Stitch, 1. Your bandwidth point is I think the key one. "Static applications", things like operating systems, Office 2000, publishing/graphics apps, etc., etc. no longer provide the storage growth demand they once did. Its got to come from "library oriented applications", transient visual things like movies, and songs, and pictures coming in through a pipe instead of a CD in the mail. Most of us still have very small pipes.

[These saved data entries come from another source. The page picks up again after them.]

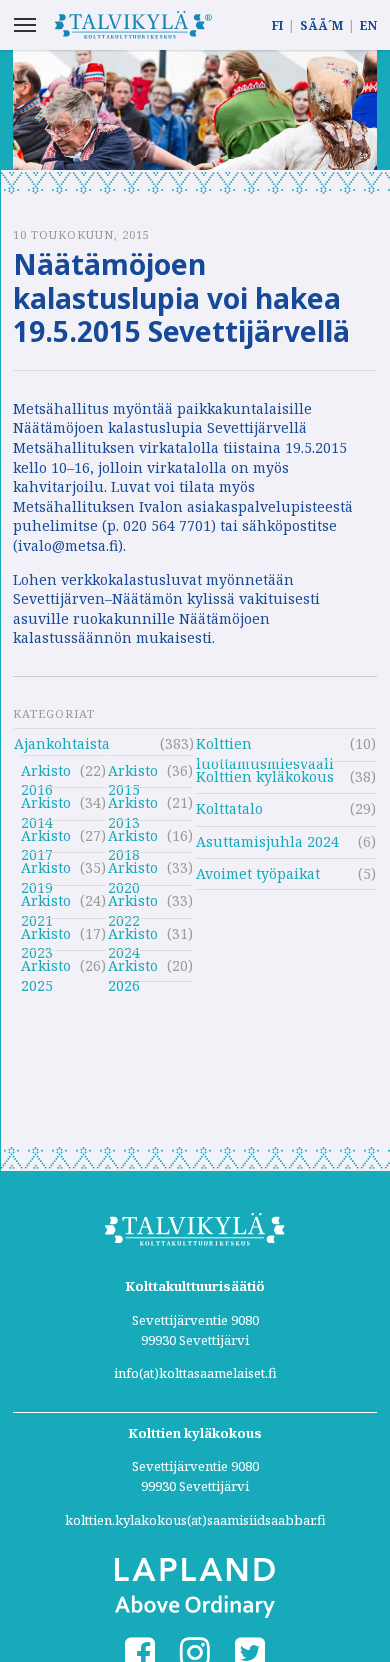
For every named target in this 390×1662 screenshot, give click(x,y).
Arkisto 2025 (46, 968)
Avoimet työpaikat (258, 873)
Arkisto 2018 (133, 838)
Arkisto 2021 (46, 903)
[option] (195, 110)
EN (368, 25)
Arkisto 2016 (46, 773)
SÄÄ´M (321, 25)
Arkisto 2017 (46, 838)
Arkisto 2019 (46, 870)
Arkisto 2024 (133, 936)
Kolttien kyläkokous (265, 776)
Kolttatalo (229, 808)
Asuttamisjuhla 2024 (267, 841)
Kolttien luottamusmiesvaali (265, 746)
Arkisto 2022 (133, 903)
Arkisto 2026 (133, 968)
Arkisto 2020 (133, 870)
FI (277, 25)
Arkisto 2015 (133, 773)
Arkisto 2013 (133, 805)
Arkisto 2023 (46, 936)
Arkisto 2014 (46, 805)
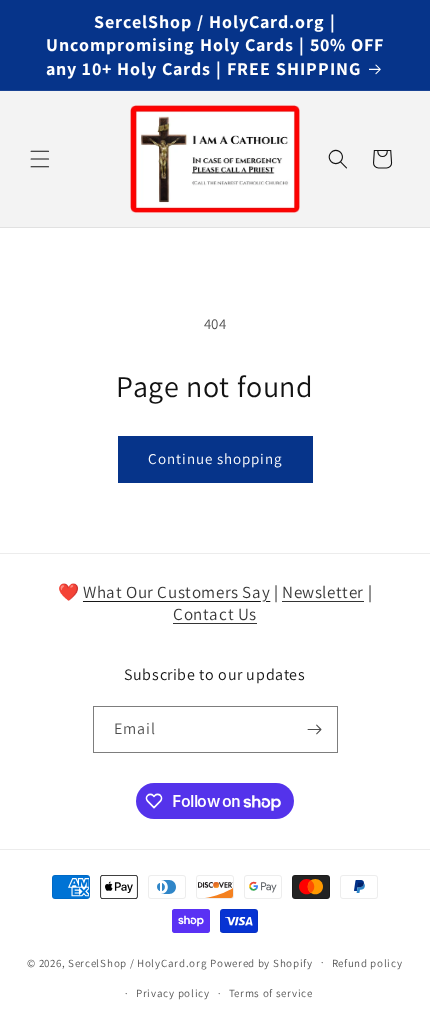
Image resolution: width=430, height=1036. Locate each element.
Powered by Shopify (261, 962)
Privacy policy (173, 993)
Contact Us (215, 614)
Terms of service (271, 993)
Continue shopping (215, 458)
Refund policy (367, 963)
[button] (40, 159)
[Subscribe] (315, 729)
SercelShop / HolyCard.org (138, 962)
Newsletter (323, 592)
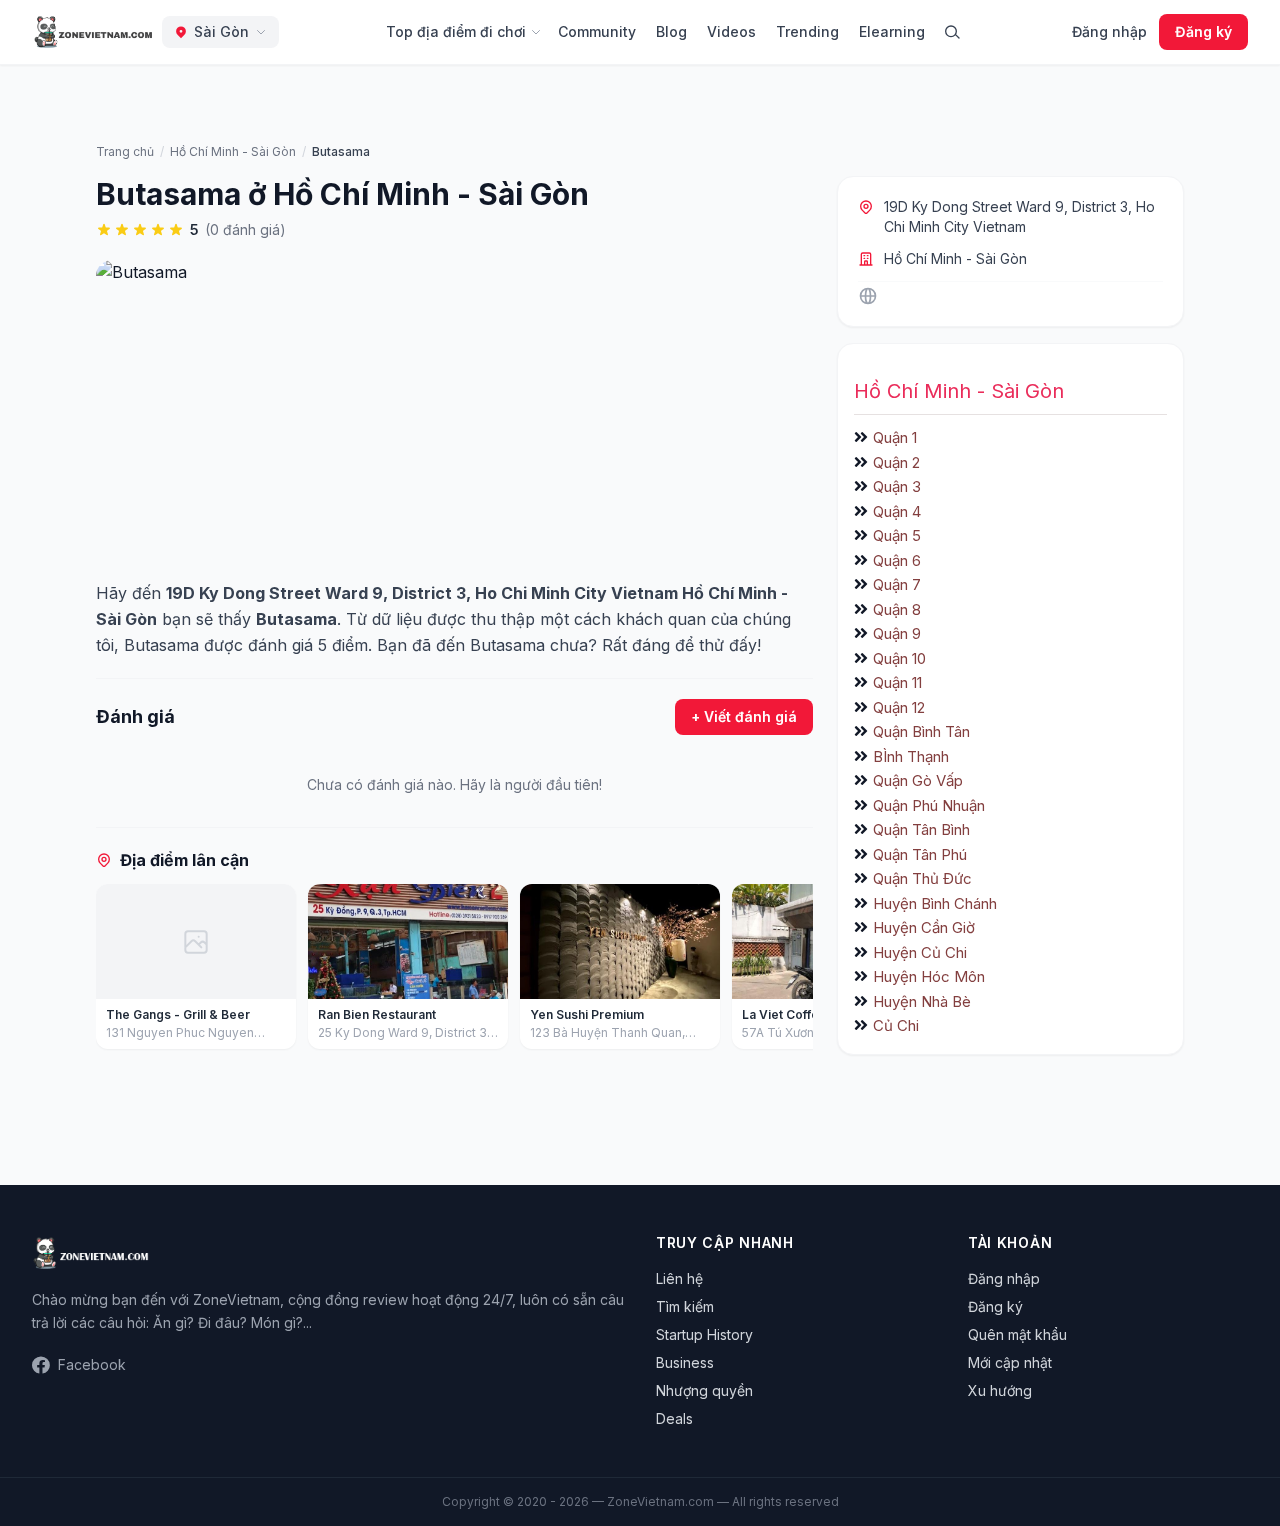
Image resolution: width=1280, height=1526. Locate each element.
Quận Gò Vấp (918, 780)
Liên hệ (679, 1278)
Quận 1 (895, 437)
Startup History (704, 1334)
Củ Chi (896, 1025)
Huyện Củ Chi (920, 952)
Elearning (892, 31)
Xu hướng (1000, 1390)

2. Seagate remains a puzzle to me. I also went after their spec archives which aren't well organized for explaining history. But what I did find was densities which appear to be consistently behind competitors. Specifically, the U4 has a mere 2.2GB per surface, the U8 has 4.3GB per surface. Their highest density seems to be the Barracuda ATA II at 5.1GB per surface. One has to wonder how they manage to use more components per GB than the other players and still appear to make money. Is it because they are vertical? Is their internal media operation so much more efficient than KMAG and HMTT? Are they somehow making heads much cheaper than RDRT or TDK are? I don't know what the story is but it does seem like there is something worth understanding here that goes beyond headcount. Anyway, that and the VRTS trajectory led me to sell SEG prematurely....(I am afflicted with a chronic case of PE...which is NOT the same as ED, but rather premature ejac......:o)
3. I thought the Headway transaction was most interesting and goes to Z's point about Japanese suppliers. But perhaps the real question that remains is whether WDC, Quantum, Maxtor, and Samsung can afford NOT to support TWO major independents. They face just a bit of a dilemna there don't they? Might they ever really depend on IBM for heads?